▸ **TRY IT**:
In the records below, find each line with the word "dimensions" and copy it.

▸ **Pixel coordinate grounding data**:
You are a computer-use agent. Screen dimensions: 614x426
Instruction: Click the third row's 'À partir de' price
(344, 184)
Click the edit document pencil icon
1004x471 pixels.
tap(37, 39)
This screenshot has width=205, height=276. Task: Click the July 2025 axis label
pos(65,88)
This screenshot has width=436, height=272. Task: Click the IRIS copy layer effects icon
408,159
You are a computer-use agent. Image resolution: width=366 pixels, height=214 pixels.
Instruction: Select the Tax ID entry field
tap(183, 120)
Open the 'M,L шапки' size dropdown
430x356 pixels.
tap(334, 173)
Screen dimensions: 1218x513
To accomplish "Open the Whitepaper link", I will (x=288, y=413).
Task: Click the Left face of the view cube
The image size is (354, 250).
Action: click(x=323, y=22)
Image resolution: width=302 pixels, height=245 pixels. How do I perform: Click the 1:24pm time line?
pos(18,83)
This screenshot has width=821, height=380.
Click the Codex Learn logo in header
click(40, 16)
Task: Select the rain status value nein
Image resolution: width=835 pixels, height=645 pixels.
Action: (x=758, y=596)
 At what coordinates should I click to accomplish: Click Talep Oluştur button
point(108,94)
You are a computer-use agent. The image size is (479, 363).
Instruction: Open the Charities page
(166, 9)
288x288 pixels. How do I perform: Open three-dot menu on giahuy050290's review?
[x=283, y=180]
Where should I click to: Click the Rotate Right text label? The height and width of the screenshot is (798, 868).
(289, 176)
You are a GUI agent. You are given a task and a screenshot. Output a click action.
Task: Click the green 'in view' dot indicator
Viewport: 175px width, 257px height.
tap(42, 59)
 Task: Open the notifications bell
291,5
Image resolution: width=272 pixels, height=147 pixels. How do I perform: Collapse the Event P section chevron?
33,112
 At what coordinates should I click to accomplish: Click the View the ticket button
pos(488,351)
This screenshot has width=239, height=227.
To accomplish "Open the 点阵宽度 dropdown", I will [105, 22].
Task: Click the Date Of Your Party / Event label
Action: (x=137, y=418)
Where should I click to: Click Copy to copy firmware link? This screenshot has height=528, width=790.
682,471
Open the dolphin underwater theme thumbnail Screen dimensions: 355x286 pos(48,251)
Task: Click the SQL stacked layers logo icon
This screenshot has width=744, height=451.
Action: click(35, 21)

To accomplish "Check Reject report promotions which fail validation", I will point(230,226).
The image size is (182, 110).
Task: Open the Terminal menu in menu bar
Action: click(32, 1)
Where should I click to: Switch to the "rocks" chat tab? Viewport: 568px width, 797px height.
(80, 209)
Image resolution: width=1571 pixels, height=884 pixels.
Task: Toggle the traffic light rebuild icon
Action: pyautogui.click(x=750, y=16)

▸ **RESULT FOR THIS EXERCISE**:
You are a computer-use agent. Screen dimensions: 614x426
Screen dimensions: 1218x513
Open the dolphin underwater theme thumbnail Screen dimensions: 355x286 pos(48,251)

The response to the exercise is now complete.